# Neurotrophic and ontogenic factors in medial orbitofrontal cortical function

> **NIH NIH R01** · EMORY UNIVERSITY · 2023 · $424,673

## Abstract

SUMMARY
In day-to-day life, we often must select actions by envisioning the likely outcomes of our behaviors, and we adjust
our behavior if prospective outcomes become more or less valuable.
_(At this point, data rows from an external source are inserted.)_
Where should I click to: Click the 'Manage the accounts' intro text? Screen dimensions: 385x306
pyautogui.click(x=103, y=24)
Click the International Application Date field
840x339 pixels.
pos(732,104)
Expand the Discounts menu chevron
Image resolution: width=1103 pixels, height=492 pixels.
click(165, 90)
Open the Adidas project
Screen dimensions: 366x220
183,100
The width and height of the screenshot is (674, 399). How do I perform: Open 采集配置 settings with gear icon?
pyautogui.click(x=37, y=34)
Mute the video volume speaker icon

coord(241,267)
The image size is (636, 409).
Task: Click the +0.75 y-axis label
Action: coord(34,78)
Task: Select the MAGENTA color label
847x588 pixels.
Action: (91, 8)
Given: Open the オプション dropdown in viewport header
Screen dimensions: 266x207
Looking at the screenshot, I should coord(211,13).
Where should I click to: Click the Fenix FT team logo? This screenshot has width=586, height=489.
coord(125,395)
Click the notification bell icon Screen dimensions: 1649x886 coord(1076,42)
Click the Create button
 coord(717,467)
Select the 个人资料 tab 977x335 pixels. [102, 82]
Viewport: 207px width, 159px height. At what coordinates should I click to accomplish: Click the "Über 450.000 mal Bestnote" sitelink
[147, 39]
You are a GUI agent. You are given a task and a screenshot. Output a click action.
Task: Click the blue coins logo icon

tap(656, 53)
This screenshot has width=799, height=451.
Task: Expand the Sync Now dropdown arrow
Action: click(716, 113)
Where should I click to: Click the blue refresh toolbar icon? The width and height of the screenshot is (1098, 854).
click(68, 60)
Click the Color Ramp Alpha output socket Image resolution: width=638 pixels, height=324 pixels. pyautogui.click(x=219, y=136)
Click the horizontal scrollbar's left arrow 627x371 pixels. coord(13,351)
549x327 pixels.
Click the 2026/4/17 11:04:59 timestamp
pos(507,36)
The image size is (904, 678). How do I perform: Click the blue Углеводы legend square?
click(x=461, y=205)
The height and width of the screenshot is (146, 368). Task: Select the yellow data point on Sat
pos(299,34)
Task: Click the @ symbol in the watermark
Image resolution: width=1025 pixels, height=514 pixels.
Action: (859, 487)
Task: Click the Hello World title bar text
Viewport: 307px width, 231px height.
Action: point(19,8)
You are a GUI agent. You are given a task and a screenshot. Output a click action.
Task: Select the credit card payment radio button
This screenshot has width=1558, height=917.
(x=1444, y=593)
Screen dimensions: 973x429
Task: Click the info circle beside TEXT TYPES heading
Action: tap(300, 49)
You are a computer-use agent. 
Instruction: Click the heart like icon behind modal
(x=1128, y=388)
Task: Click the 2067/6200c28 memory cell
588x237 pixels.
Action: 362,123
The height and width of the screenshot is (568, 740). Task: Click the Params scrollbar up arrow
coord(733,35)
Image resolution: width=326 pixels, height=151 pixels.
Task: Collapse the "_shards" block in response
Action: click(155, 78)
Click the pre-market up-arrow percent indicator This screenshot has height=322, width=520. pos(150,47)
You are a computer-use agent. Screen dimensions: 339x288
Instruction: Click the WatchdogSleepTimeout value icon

This capacity for prospective decision
making can be imperiled by addictive drugs, such that individuals suffering from substance use disorders may
seek addictive drugs despite threats to social ties, employment, etc.
 The ability to select actions that will result in valued rewards requires the medial orbitofrontal cortex (MO),
particularly when those rewards are not immediately delivered (are unobservable) and must be anticipated.
Addictive drugs like cocaine cause MO atrophy and impede MO function in both rodents and humans,
emphasizing the need to fully understand the manner by which the MO coordinates prospective action selection.
 The neurotrophic factor, Brain-Derived Neurotrophic Factor (BDNF), and its high-affinity receptor
tropomyosin receptor kinase B (TrkB) control MO function. BDNF presence in the MO is necessary and sufficient
for mice to appropriately direct behaviors towards rewards of higher value relative to low-value options. Further,
locally overexpressing a truncated isoform of TrkB (TrkB.t1), which acts as a dominant negative, or locally
ablating TrkB occludes value-based action, particularly when potential rewards are unobservable. We
hypothesize that neurotrophin signaling stabilizes neural connections essential to adaptive choice.
 Which neural connections are necessary for choice behavior? We recently discovered that ventral
hippocampal (vHC) inputs to the MO are necessary for value memory updating – and particularly, the integration
of new value information into instrumental response strategies. Meanwhile, projections from the MO to the
basolateral amygdala (BLA) are necessary for value memory retrieval (and not updating). Thus, vHC inputs to
the MO appear to update value memory, while outputs retrieve new memories to execute adaptive action.
 The goals of this proposal are to: (1) determine whether functional vHC-to-MO and MO-to-BLA connections
require TrkB-mediated signal propagation on excitatory MO neurons.
 (2) We will next determine whether MO neurons form stable value memory traces necessary for adaptive
choice, and whether trace formation requires i.) vHC inputs, ii.) TrkB, and iii.) local dendritic spine plasticity.
 (3) The capacity for prospective goal-directed action improves throughout adolescence. Because of this,
mechanistic insights can be gained by studying adolescent development. We will delineate the adolescent
development of vHC-to-MO projections, the morphological maturation of projection-defined layer V MO neurons,
and the stimulation of TrkB+ MO neurons during decision-making tasks in mice. We will test the hypotheses that
TrkB controls typical development, and that TrkB+ MO neurons are increasingly stimulated during tests of
behavioral flexibility as mice mature, ultimately forming stable memory traces attune...

## Key facts

- **NIH application ID:** 10652720
- **Project number:** 2R01DA044297-06A1
- **Recipient organization:** EMORY UNIVERSITY
- **Principal Investigator:** Shannon Leigh Gourley
- **Activity code:** R01 (R01, R21, SBIR, etc.)
- **Funding institute:** NIH
- **Fiscal year:** 2023
- **Award amount:** $424,673
- **Award type:** 2
- **Project period:** 2018-03-01 → 2028-07-31

## Primary source

NIH RePORTER: https://reporter.nih.gov/project-details/10652720

## Citation

> US National Institutes of Health, RePORTER application 10652720, Neurotrophic and ontogenic factors in medial orbitofrontal cortical function (2R01DA044297-06A1). Retrieved via AI Analytics 2026-05-24 from https://api.ai-analytics.org/grant/nih/10652720. Licensed CC0.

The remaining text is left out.